- Written by: Alex Gibney
- Narrated by: Peter Coyote
- Music by: Robert Boress
- Country of origin: United States
- Original language: English

Production
- Producers: Peter Bull Alex Gibney
- Cinematography: Samuel Painter
- Production company: Jigsaw Productions

Original release
- Release: October 15, 1992

= The Pacific Century =

Documentary series

The Pacific Century is a 1992 PBS Emmy Award winning ten-part documentary series narrated by Peter Coyote about the rise of the Pacific Rim economies. Alex Gibney was the writer for the series, and Frank Gibney, his father, wrote the companion trade book, The Pacific Century: America and Asia in a Changing World. The companion college textbook, Pacific Century: The Emergence of Modern Pacific Asia, was written and edited by E. Mark Borthwick.
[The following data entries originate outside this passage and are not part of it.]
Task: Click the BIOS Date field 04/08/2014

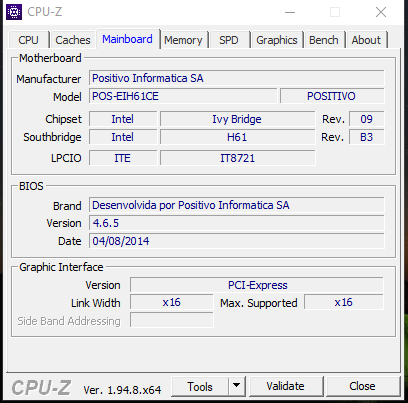Action: point(237,241)
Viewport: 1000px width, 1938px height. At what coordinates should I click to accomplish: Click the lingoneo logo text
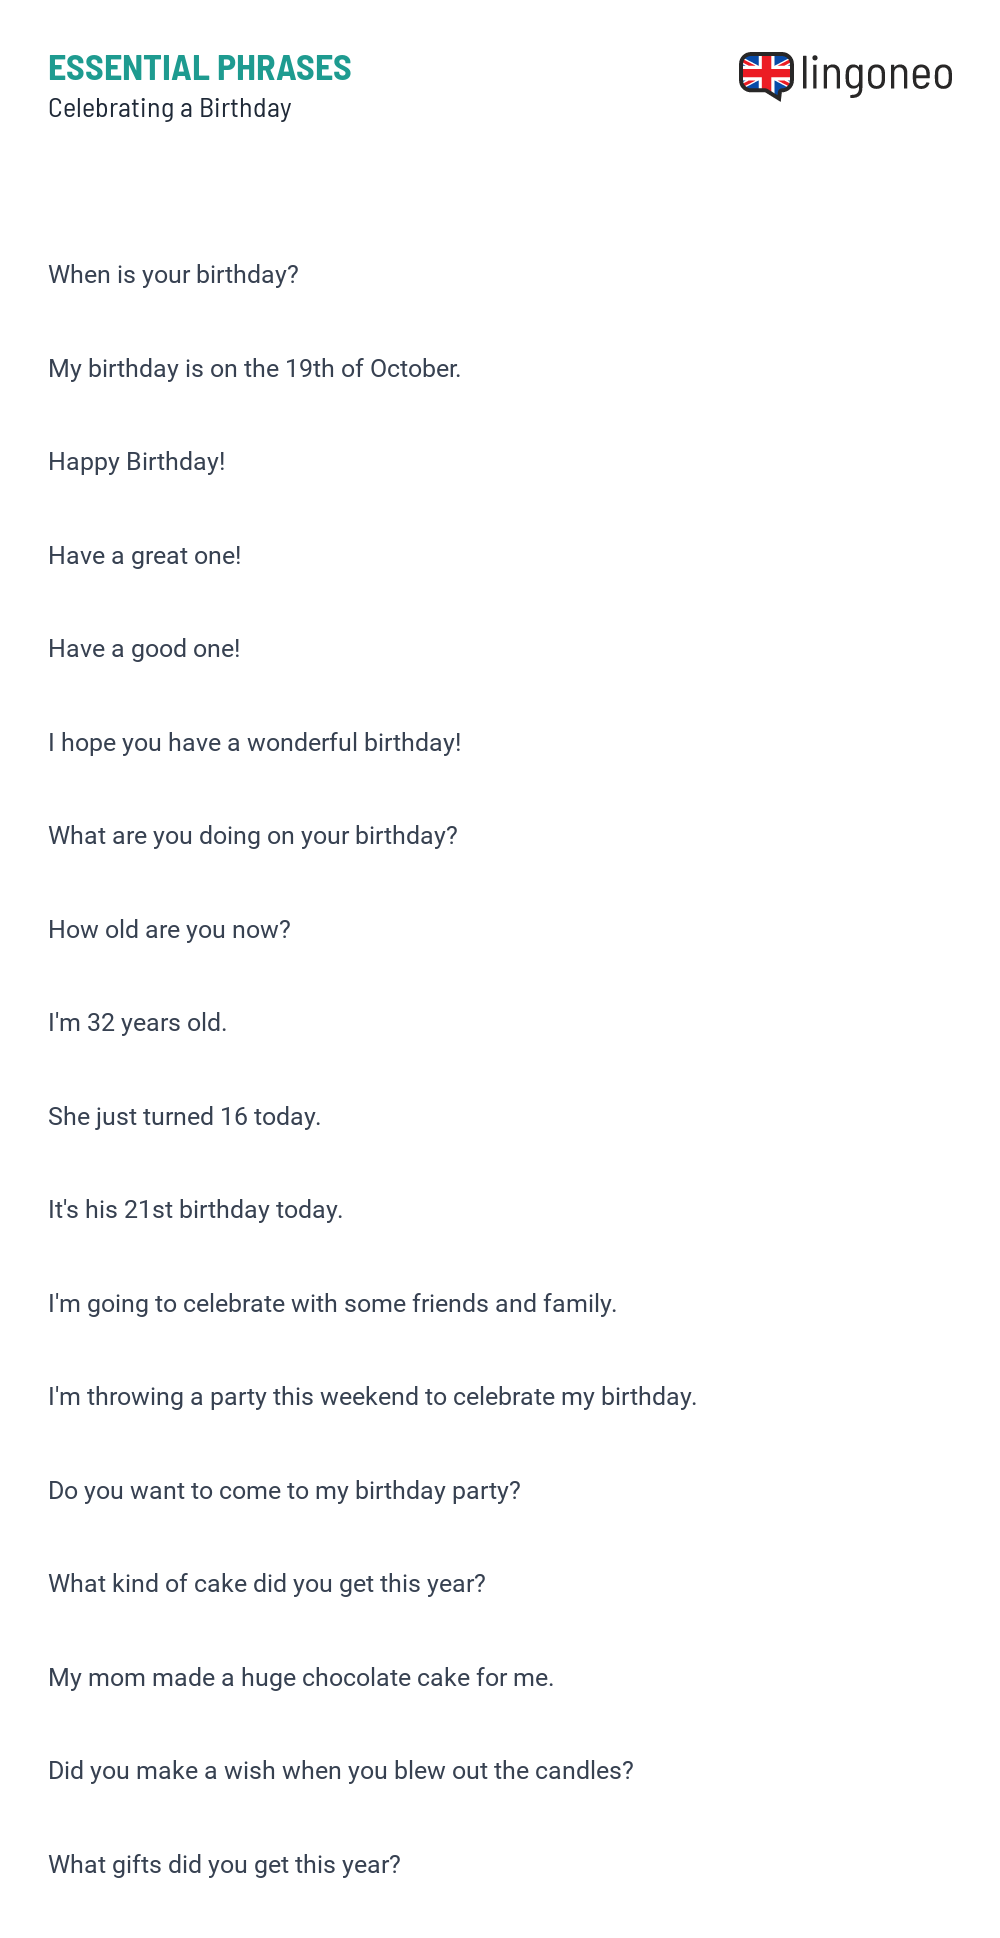(877, 75)
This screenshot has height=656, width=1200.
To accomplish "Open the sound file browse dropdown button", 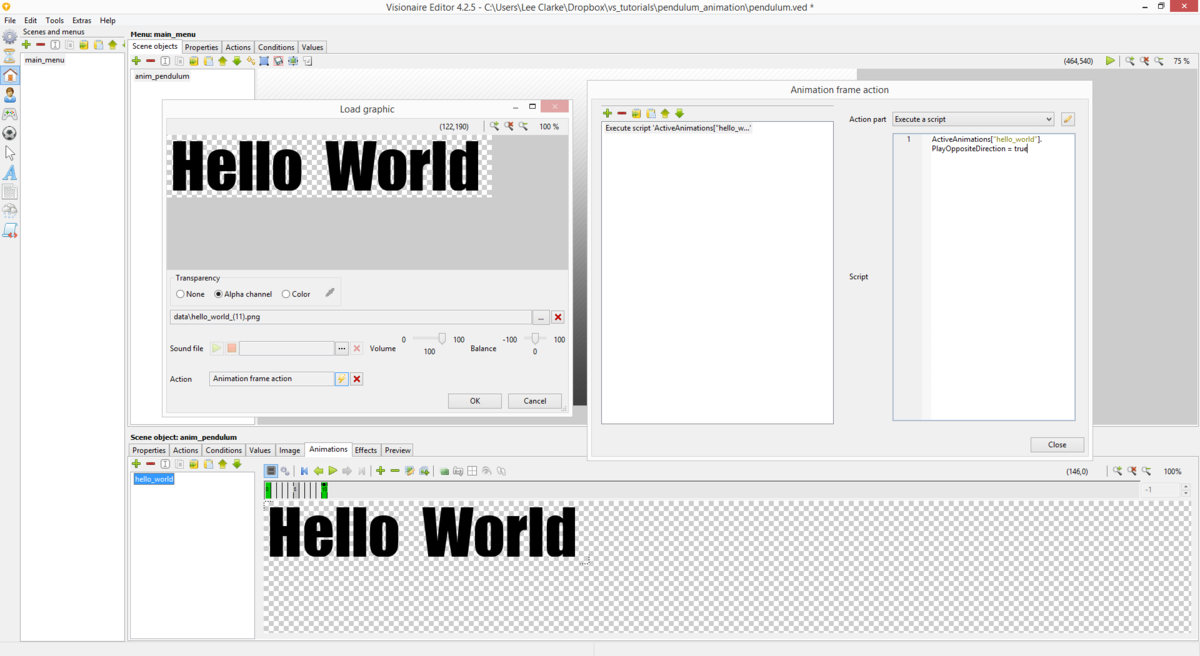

The series is a co-production of Pomona College's Pacific Basin Institute and KCTS-TV in Seattle. Principle funding was provided by the Annenberg Foundation and the Ford Foundation.

== Episodes ==
1. The Two Coasts of China: Asia and the Challenge of the West - How China's past experiences with foreign conquest led to its downfall in the face of Western colonialism.
2. The Meiji Revolution - The transformation of Japan into the most Westernized country in Asia, at great cost.
3. From the Barrel of a Gun - The parallel journeys to freedom of Indonesia and Vietnam, through their leaders, Sukarno and Ho Chi Minh.
4. Writers and Revolutionaries - How the philosophies of Lu Xun and Ikki Kita influenced the thinking of the Chinese and Japanese people, respectively, into the 20th century.
5. Reinventing Japan - How the United States of America recrafted Japan into its own image during its eight year post-war occupation.
6. Inside Japan, Inc. - The road to Japan's economic prosperity in the post-occupation era to the present day.
7. Big Business and the Ghost of Confucius - How the teaching of Confucius is still exploited by capitalists in South Korea, Taiwan and Singapore.
8. The Fight for Democracy - The 50 years struggle of South Korea for self-determination.
9. Sentimental Imperialists: America in Asia - The diplomatic failings of the United States with The Philippines and China.